Hyperparameter Tuning
---------------------

RandomizedSearchCV randomly search parameters within a range per hyperparameter. We define the hyperparameters to use and their ranges in the param_dist dictionary. In our case, we are using:

- n_estimators: the number of decision trees in the forest. Increasing this hyperparameter generally improves the performance of the model but also increases the computational cost of training and predicting.
- max_depth: the maximum depth of each decision tree in the forest.
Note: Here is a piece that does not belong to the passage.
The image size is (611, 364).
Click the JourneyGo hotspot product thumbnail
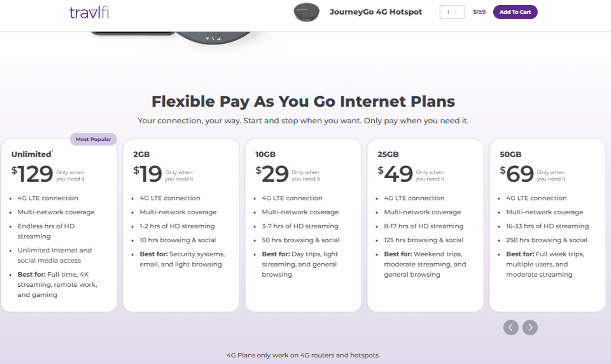[306, 12]
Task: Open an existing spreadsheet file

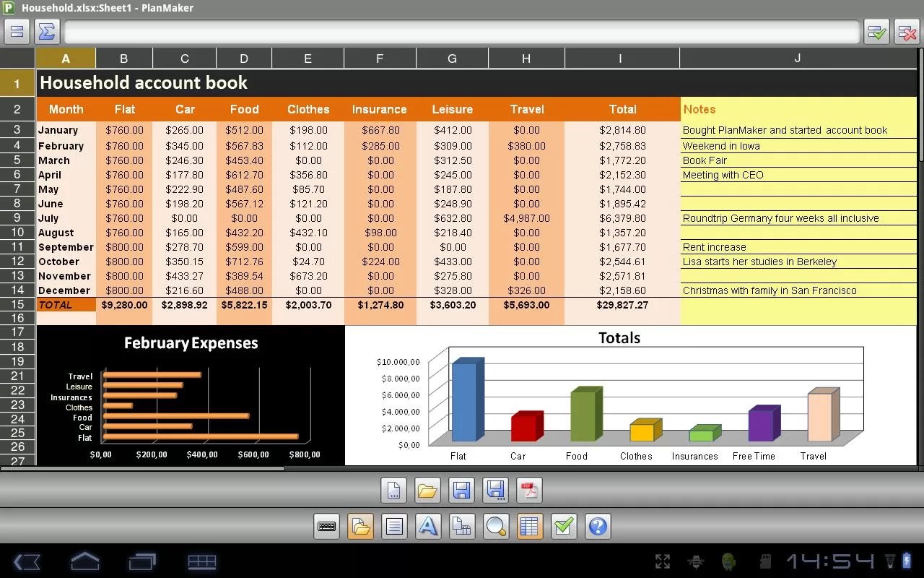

Setting a higher value for max_depth can lead to overfitting while setting it too low can lead to underfitting
- random_state is a seed for reproducing results

RandomizedSearchCV will train many models (defined by n_iter_ and save each one as variables, the code below creates a variable for the best model and prints the hyperparameters. In this case, we haven’t passed a scoring system to the function, so it defaults to accuracy. This function also uses cross validation, which means it splits the data into five equal-sized groups and uses 4 to train and 1 to test the result. It will loop through each group and give an accuracy score, which is averaged to find the best model.

In [34]:
param_dist = {'n_estimators': randint(50,500),
              'max_depth': randint(1,20)}

# Create an instance of the Random Forest model, with the default parameters
rf = RandomForestClassifier(random_state=seed,
                            oob_score=True)

# Use random search to find the best hyperparameters
rand_search = RandomizedSearchCV(rf, 
                                 param_distributions = param_dist, 
                                 n_iter=5, 
                                 cv=5,
                                 random_state=seed)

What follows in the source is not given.